Eserinde Yılmazer, vicdanı bir mahkeme salonundaki serzenişten çekip getiriyordu. Mahkeme ile vicdan bağının varlığını sorguluyor. Vicdan temalı bir eser bulunmayışına ve vicdanın genel kapsamdan çıkarılmasına sadece şaşırmıyor içerliyordu. Vicdanın, mealen, sivil ve müstakil ve evrensel bir anayasa olduğunu ifade etmesiyse çarpıcıydı.
Çünkü vicdan ve yasa bir araya gelmez iki kavramdır.Evet kapitalizmde bu böyledir. Kapitalizmin olayı budur; yasa yaparken vicdansızlığa alan bırakmayayım derken vicdanı söküp atar.
Söküp atma ifadesini Jules Payot'nun İrade Terbiyesi'ni Misyö Ribot'ya ithafındaki ifadelerinden mülhem kullanıyorum.Payot şöyle söylüyor;
". Fransa'da ilk defa metafiziği psikolojiden söküp atma şerefini taşıyan girişimci insanı diğerlerinden ayrı tutmak boynumuzun borcuydu. Mösyö Ribot ilk olarak vicdan olgusunun tabiatının araştırılmasını kararlılıkla bir kenara bırakmıştır."
Payot aslında bu ifadesiyle kapitalizmin sırrını açık ediyor.
Kapitalizm vicdansızlığı önleme yolu olarak vicdanı yok etmiştir. Böylece maşeri vicdanı yaralamıştır. Komünistler mi Onlar yasa yaparken vicdansızlıkla değil, direk vicdanla savaşa girmişlerdir. Neyse.Biz de kapitalist olmaya zorlandık. Cumhuriyete geçiş Türklerin kapitalizme girişinin vücut bulmuş halidir. Süreç Islahat Fermanıyla başlamıştır lakin vücut bulduğu hali rejim değişikliğidir.
Cumhuriyete geçişle kapitalist yasa ve düzenleme mantığını benimsedik. Kadimi yok etmeye azmettik. Benimsediğimizi de bünyeye uyduramadığımızdan İtalya'dan, Almanya'dan, Fransa'dan derledik topladık.

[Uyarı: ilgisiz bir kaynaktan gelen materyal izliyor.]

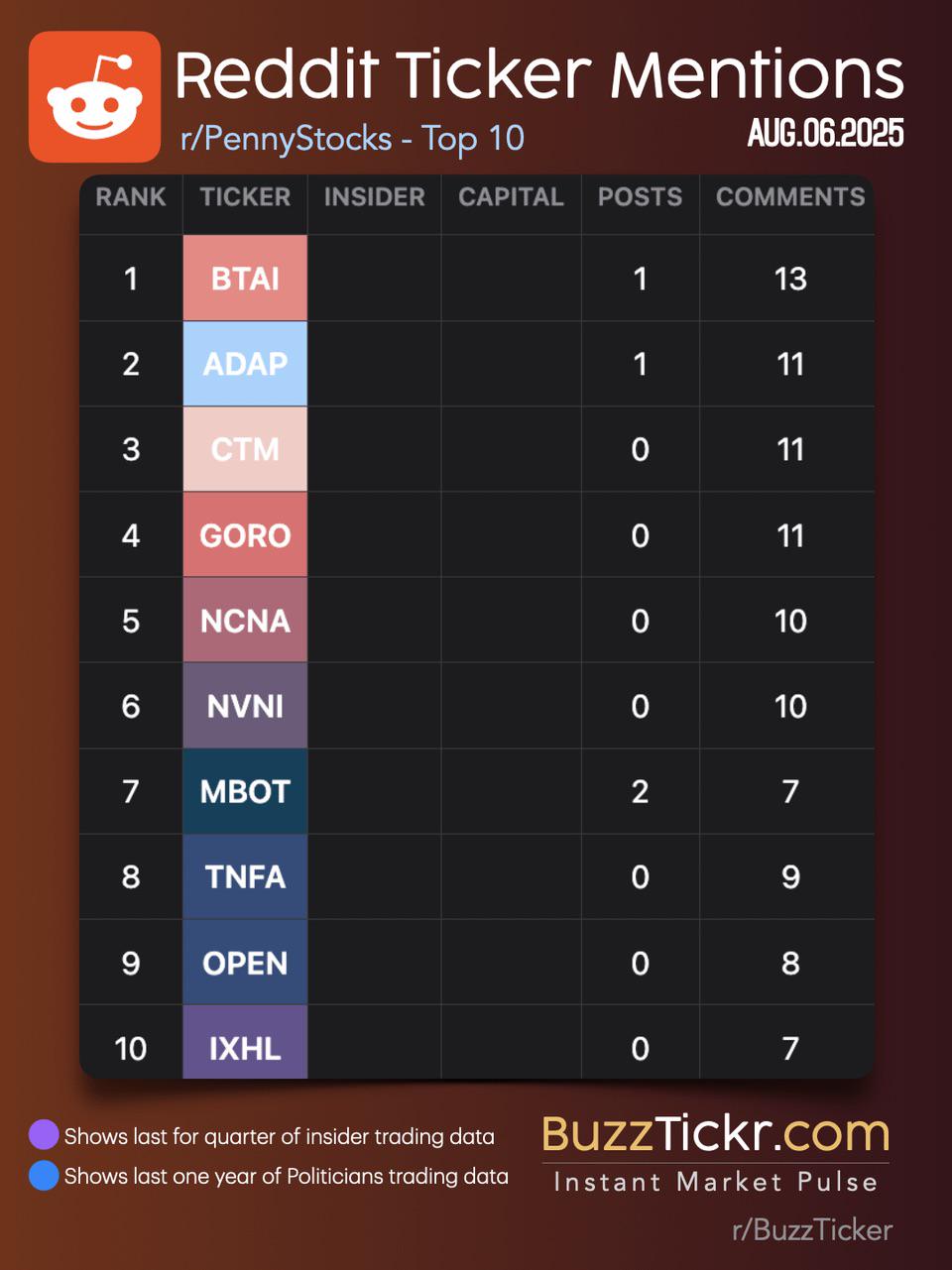
Task: Select the GORO ticker cell
Action: point(245,534)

Böylece ruhu bedenden çeker gibi vicdanı toplumdan çekip çıkarmaya başladık.
Nihayet "batıyoruz" temalı reklam yapan dükkanlara yağma için üşüşen kişiler olduk
Yılmazer'in şaşkınlığının nedeni kapitalizmin bu evrensel dayatmasıdır. O evrensel anayasa olarak vicdanı ele alırken kapitalizm tam aksi istikamette gitmiştir. Kapitalizmin ürünü (kimi "sonucu" der) olan pozitivizmin şartı vicdanıyla, ruhuyla, namusuyla değerleri reddetmektir. Ya da buna pozitivizm değil, Turan Koç hocanın ifadesiyle mantıksız pozitivizm demeli. Ve kapitalizmin şartı olan seküler hukuk, tam da böyle pozitiftir.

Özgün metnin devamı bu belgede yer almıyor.